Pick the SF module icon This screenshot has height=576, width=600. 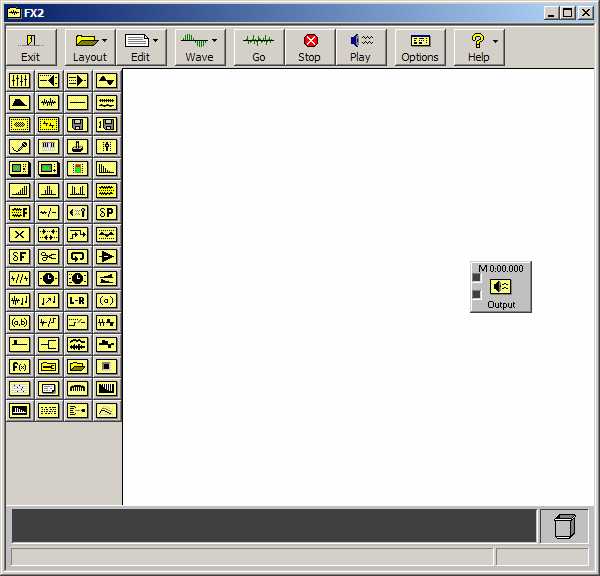pos(19,256)
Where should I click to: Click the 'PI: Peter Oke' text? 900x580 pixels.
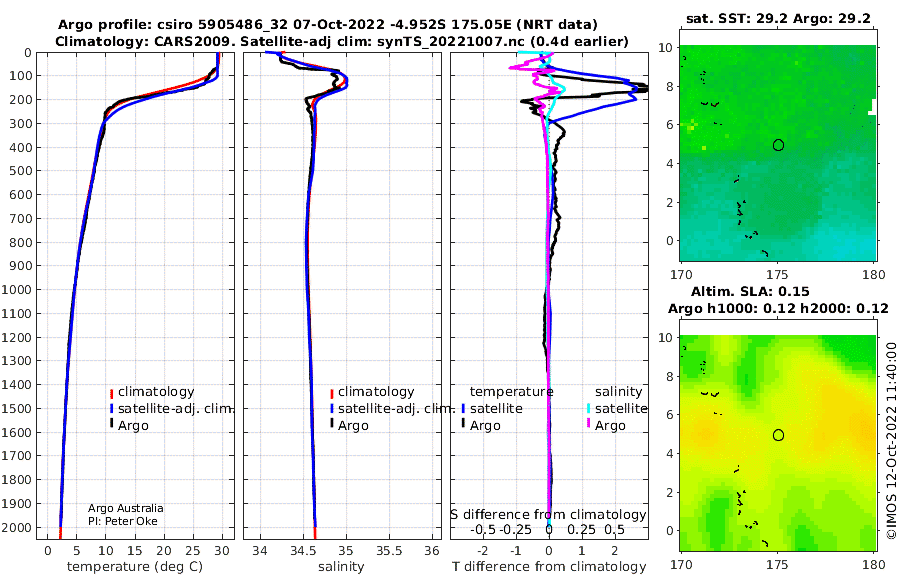[x=123, y=521]
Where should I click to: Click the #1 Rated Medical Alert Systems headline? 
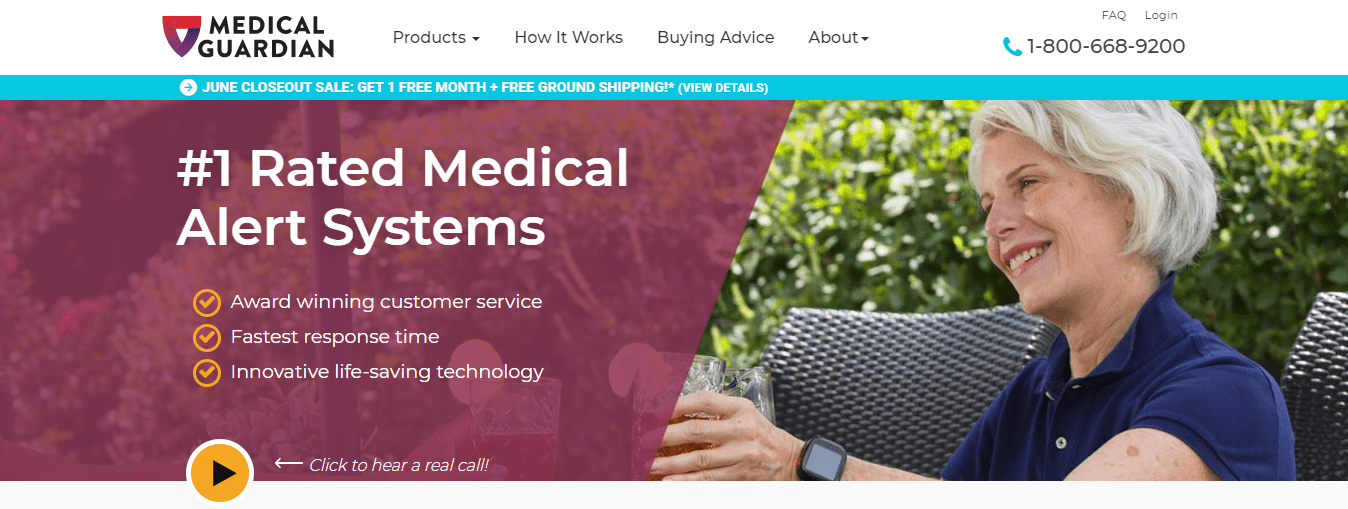pos(403,197)
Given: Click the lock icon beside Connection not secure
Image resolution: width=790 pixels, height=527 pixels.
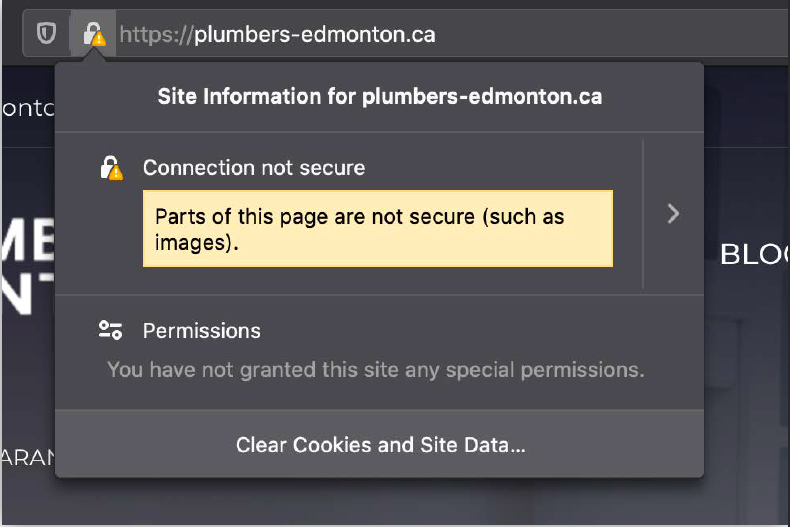Looking at the screenshot, I should click(x=111, y=168).
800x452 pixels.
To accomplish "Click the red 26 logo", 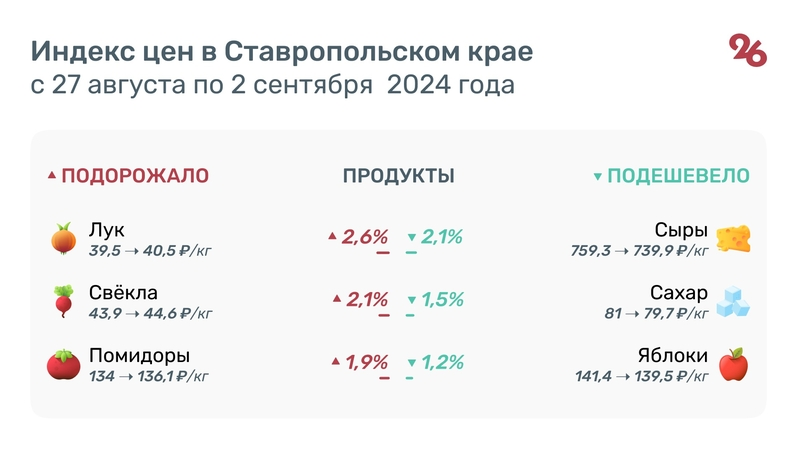I will point(748,50).
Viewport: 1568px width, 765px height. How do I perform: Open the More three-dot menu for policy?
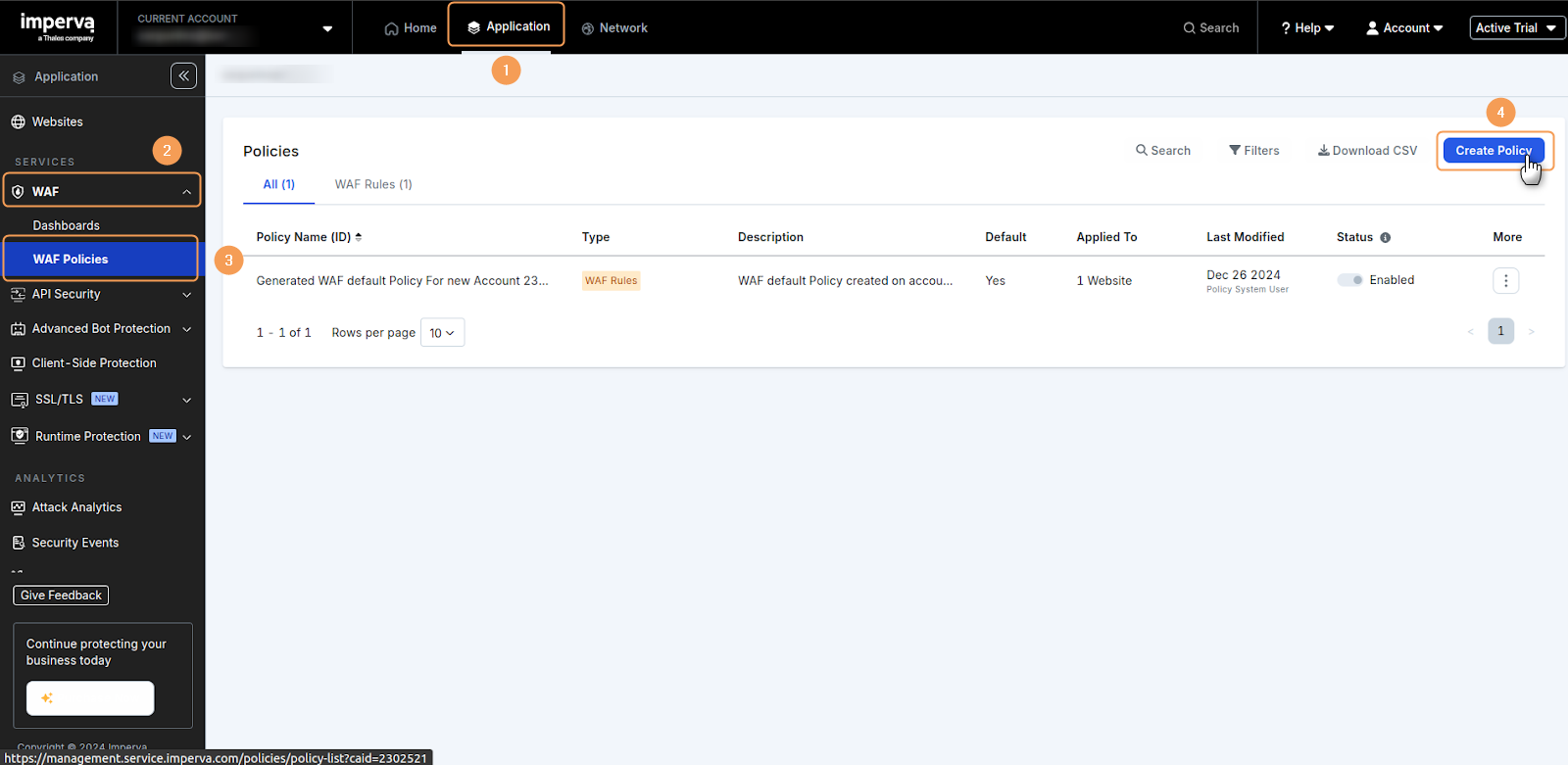(x=1505, y=281)
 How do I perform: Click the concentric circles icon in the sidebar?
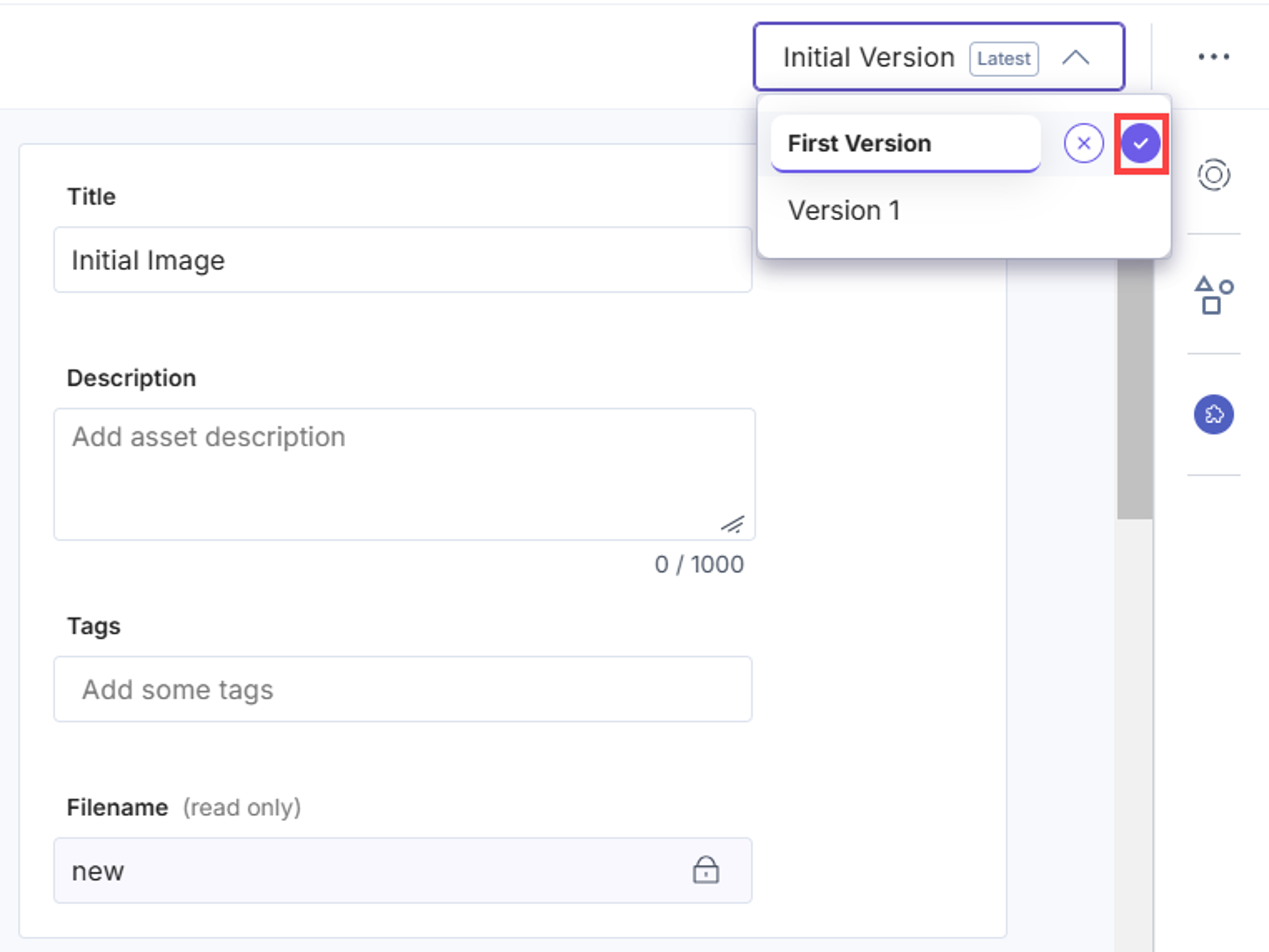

──────

Task description> Here the lines from the one with "Viewport: 1568px width, 765px" through the last line of the data above need to be repeated exactly, both included, and any picture omitted.

Answer space>
Viewport: 1568px width, 765px height. How do I perform: Open the More three-dot menu for policy?
(x=1505, y=281)
 How do I perform: Click the concentric circles icon in the sidebar?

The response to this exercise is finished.